Depends a bit how “production-ready” you want this to be.
But if it is for your code and not for a lib, I would say that the following will do the trick just fine :slight_smile:

import torch
from torch.autograd import grad as original_grad

def new_grad(*args, **kwargs):
    kwargs['allow_unused'] = True

    return original_grad(*args, **kwargs)

torch.autograd.grad = new_grad

Could you please explain further what is a leaf tensor? And why is it problematic?

A leaf tensor is a tensor the user has created of which was implicitly created as a parameter or buffer in a module. It thus doesn’t have a gradient history.
The view operation is problematic, since a.view(-1) was never used in the computation graph but was instead only created in the autograd.grad call.
Using a non-leaf tensor by itself in autograd.grad is not problematic as long as it’s part of the computation graph.

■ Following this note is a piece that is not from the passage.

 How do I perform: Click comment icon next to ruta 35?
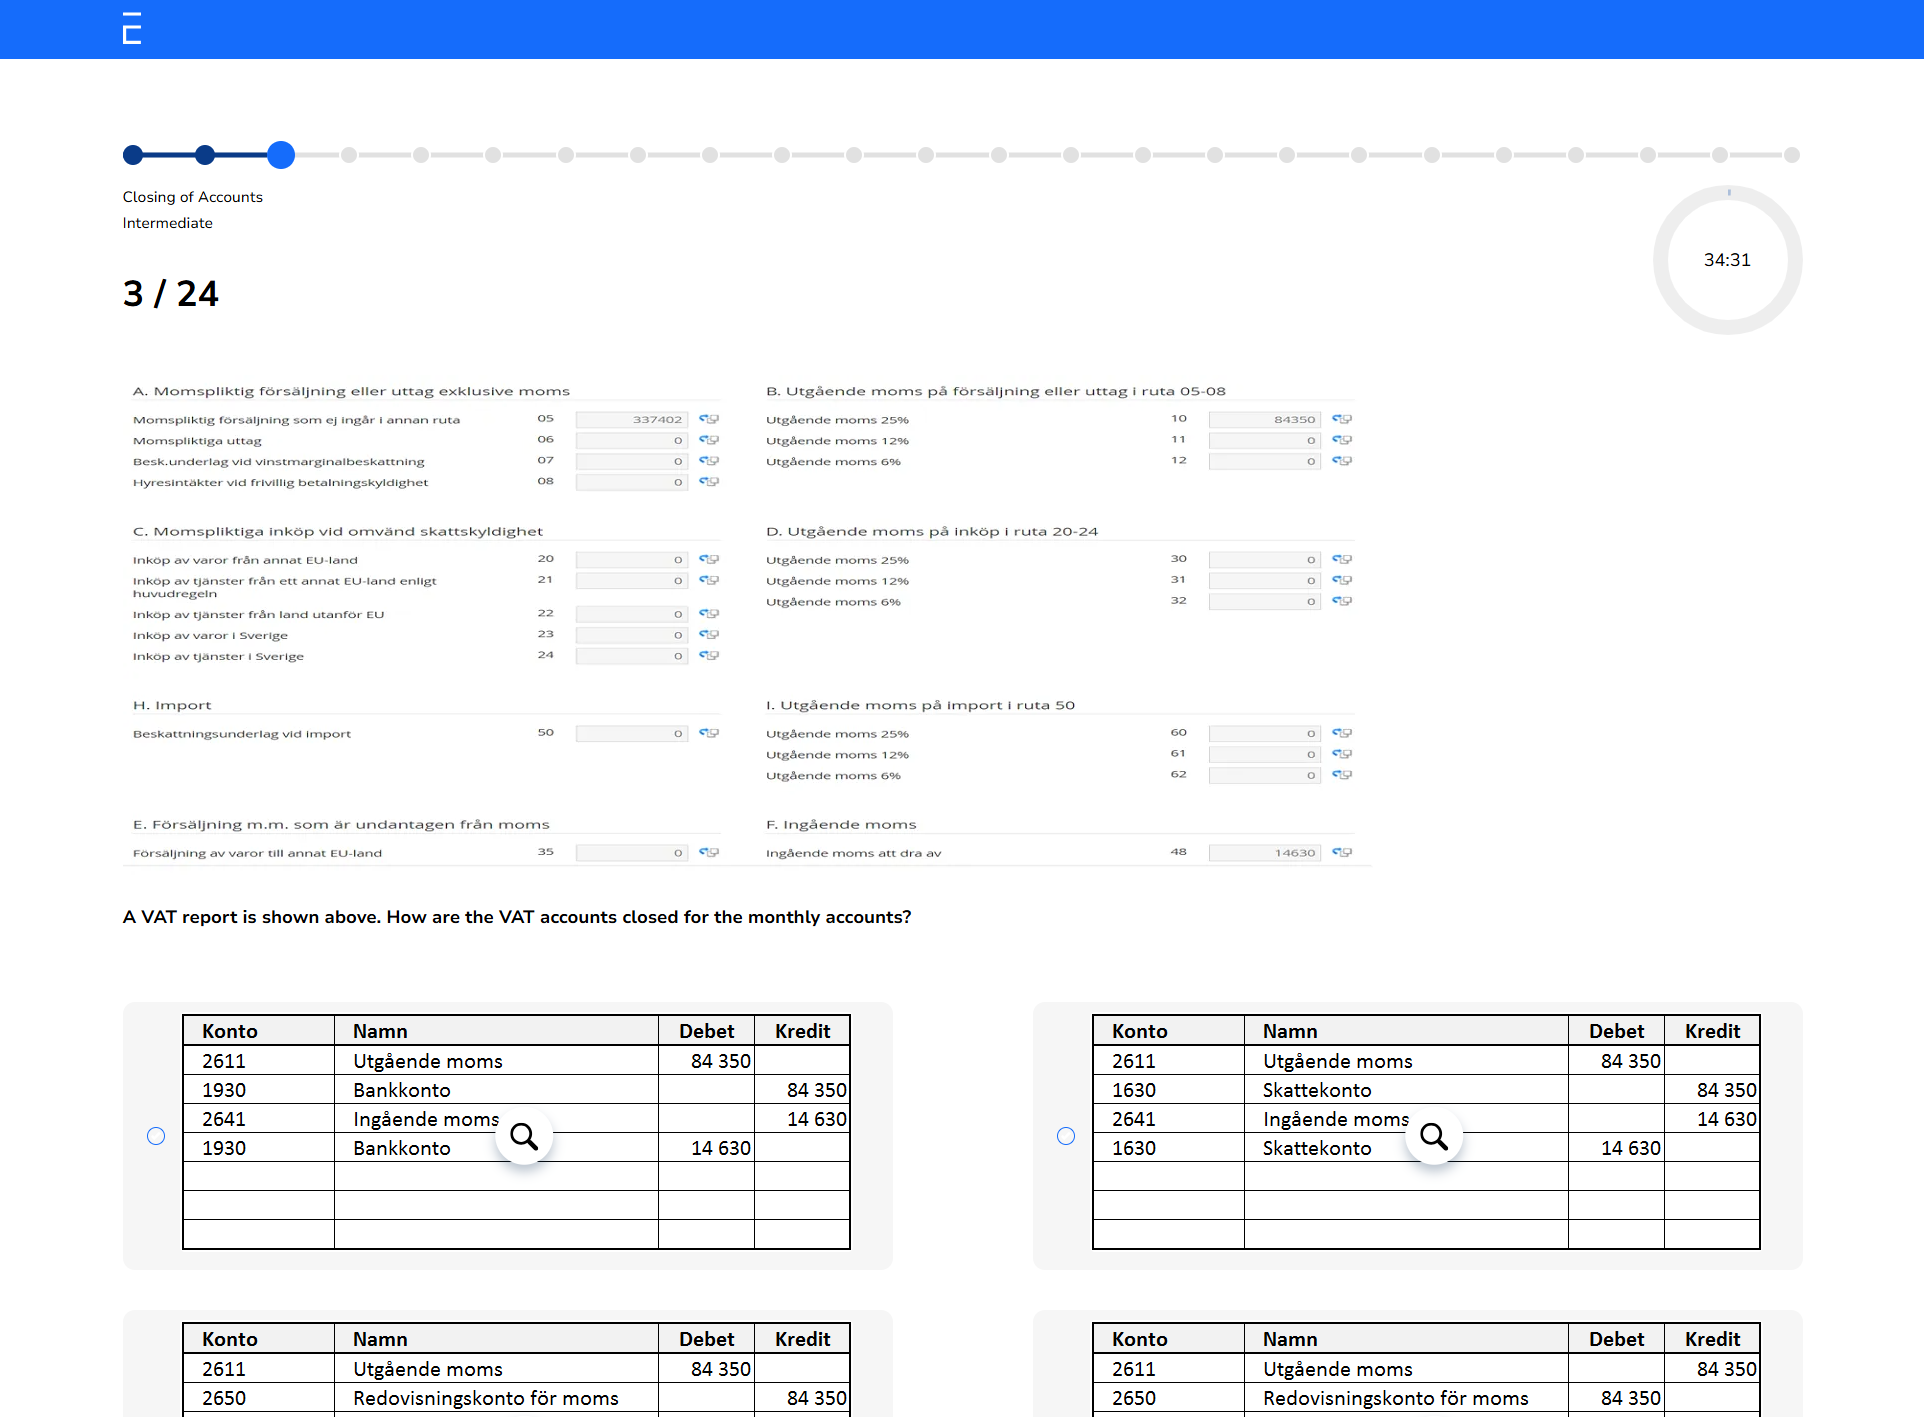pos(709,852)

Hi, is autograd.grad compatible with nn.DataParallel then?

class Model(nn.Module):
    def __init__(self) -> None:
        super().__init__()
        self.m1 = nn.Sequential(
            nn.Linear(2, 4),
            nn.ReLU(),
        )
        self.m2 = nn.Linear(4, 4)

    def forward(self,x):
        f = self.m1(x)
        res = self.m2(f)

        return res, f

x = torch.randn(4, 2).cuda()
x.requires_grad = True
y = torch.arange(4).cuda()

model = Model().cuda()
model_p = nn.DataParallel(model)
res, f = model_p(x)
loss_single = F.cross_entropy(res, y)

print(torch.autograd.grad(loss_single, x, retain_graph=True, allow_unused=True)[0])
print(torch.autograd.grad(loss_single, f, retain_graph=True, allow_unused=True)[0])

tensor([[ 0.0000, 0.0000],
[ 0.0000, 0.0000],
[ 0.0278, -0.0232],
[ 0.0015, 0.0003]], device=‘cuda:0’)
None
I tried to check the gradients passed to the intermediate results “f”, but it returned None. Isn’t this a proper practice? (this only happens on multi GPUs)
Thank you!

I’m unsure about the feature support of nn.DataParallel as it’s already deprecated.
We generally recommend using DistributedDataParallel, which should support your workflow.

For my code , I need to change the shape of sample and if I use view or reshape I get the sam error. How to change shape or add dimension such that it works.

view and reshape will work so make sure the output is used in the computation graph. If you get stuck, please post a minimal and executable code snippet to reproduce the issue.